Matter of Wallach v Wright
2012 NY Slip Op 00526 [91 AD3d 881]
January 24, 2012
Appellate Division, Second Department
Published by New York State Law Reporting Bureau pursuant to Judiciary Law § 431.
As corrected through Wednesday, February 29, 2012


In the Matter of Larry Wallach, Appellant,
v
Gerald G. Wright et al., Respondents.

[*1] John B. Zollo, P.C., Nesconset, N.Y., for appellant.

Joseph J. Ra, Town Attorney, Hempstead, N.Y. (Diana Muller and Charles S. Kovit of counsel), for respondents.

In a proceeding pursuant to CPLR article 78 to review a determination of the Zoning Board of Appeals of the Town of Hempstead dated October 6, 2009, which, after a hearing, denied the petitioner's application for certain zoning variances, the petitioner appeals from (1) a judgment of the Supreme Court, Nassau County (Diamond, J.), dated July 8, 2010, which denied the petition and dismissed the proceeding, and (2) an order of the same court dated September 28, 2010, which denied his motion for leave to renew his petition.

Ordered that the judgment and the order are affirmed, with one bill of costs.

Local zoning boards have broad discretion in considering applications for area variances, and judicial review is limited to determining whether the action taken by the board was illegal, arbitrary and capricious, or an abuse of discretion (see Matter of Pecoraro v Board of Appeals of Town of Hempstead, 2 NY3d 608, 613 [2004]; Matter of Ifrah v Utschig, 98 NY2d 304, 308 [2002]).
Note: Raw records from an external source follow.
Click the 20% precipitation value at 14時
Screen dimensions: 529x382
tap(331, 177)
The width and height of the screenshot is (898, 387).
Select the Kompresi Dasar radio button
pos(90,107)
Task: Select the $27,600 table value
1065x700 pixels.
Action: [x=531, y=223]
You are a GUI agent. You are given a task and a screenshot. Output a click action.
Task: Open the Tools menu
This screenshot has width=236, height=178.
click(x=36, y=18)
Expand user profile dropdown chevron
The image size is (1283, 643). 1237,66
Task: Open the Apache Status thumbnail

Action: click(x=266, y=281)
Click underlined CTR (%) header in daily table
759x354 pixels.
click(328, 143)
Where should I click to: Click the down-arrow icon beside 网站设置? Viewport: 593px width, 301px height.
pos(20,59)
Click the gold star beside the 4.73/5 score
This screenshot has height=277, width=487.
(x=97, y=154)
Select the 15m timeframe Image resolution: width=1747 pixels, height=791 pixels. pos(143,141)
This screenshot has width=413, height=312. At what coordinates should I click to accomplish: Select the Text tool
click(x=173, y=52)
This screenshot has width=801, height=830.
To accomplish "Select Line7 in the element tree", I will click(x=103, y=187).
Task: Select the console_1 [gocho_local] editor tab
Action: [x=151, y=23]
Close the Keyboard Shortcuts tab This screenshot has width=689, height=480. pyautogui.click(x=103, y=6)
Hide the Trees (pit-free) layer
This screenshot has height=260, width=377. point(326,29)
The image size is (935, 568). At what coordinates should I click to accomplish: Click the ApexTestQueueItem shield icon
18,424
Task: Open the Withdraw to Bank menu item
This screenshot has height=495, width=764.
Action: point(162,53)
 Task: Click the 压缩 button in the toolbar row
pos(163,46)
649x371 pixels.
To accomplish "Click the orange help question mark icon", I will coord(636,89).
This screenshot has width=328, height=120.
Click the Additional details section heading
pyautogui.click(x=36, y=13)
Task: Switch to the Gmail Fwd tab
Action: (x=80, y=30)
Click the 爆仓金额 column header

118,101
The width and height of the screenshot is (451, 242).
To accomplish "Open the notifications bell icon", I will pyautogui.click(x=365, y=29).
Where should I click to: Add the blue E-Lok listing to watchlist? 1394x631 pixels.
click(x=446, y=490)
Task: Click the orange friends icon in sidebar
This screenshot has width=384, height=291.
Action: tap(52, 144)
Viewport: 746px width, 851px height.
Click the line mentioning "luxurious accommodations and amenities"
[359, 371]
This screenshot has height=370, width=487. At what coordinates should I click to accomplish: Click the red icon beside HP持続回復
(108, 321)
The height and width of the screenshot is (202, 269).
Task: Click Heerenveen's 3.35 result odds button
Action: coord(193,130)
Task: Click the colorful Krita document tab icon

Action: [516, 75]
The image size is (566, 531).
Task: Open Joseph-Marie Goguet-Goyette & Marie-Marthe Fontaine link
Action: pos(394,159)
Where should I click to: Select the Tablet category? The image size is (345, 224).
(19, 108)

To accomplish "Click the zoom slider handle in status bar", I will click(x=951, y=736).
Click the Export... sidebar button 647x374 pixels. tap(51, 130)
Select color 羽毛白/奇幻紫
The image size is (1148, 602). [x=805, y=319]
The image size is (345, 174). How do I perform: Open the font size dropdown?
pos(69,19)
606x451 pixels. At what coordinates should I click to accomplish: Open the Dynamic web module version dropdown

In determining whether to grant an area variance, a zoning board is required by Town Law § 267-b (3) (b) to engage in a balancing test "weighing the benefit to the applicant against the detriment to the health, safety and welfare of the neighborhood or community if the variance is granted" (Matter of Ifrah v Utschig, 98 NY2d at 307). The zoning board is required to consider whether: (1) an undesirable change will be produced in the character of the neighborhood, or a detriment to nearby properties will be created, by the granting of the area variance, (2) the benefit sought by the applicant can be achieved by some method, other than an area variance, feasible for the applicant to pursue, (3) the required area variance is substantial, (4) the proposed variance will have an adverse effect or impact on the physical or environmental conditions in the neighborhood or district, and (5) the need for the variance was self-created (see Town Law § 267-b [3] [b]; Matter of Sasso v Osgood, 86 NY2d 374, 382 [1995]).

Here, the respondent Zoning Board of Appeals of the Town of Hempstead (hereinafter the Zoning Board) properly considered the statutory factors, and did not act arbitrarily or capriciously in denying the petitioner's applications for variances to maintain a hot tub enclosure, a hot tub, a [*2]fenced enclosure situated beneath a raised deck, and a pool deck. The Zoning Board engaged in the required balancing test, and considered the relevant factors. In particular, the Zoning Board rationally found, inter alia, that the granting of the variance applications would produce an undesirable change in the character of the neighborhood, especially in light of the significant nature of the requested variances (see Matter of Pecoraro v Board of Appeals of Town of Hempstead, 2 NY3d at 614-615; Matter of Kaiser v Town of Islip Zoning Bd. of Appeals, 74 AD3d 1203, 1205 [2010]; Matter of Power v Downes, 73 AD3d 1074, 1075 [2010]; Matter of Roberts v Wright, 70 AD3d 1041, 1043 [2010]; Matter of Hutchinson v Zoning Bd. of Appeals of Inc. Vil. of Cove Neck, 302 AD2d 526 [2003]).

The Supreme Court also properly denied the petitioner's motion for leave to renew his petition, as the petitioner did not submit evidence which would change the court's prior determination (see CPLR 2221 [e] [2]). Skelos, J.P., Balkin, Eng and Sgroi, JJ., concur.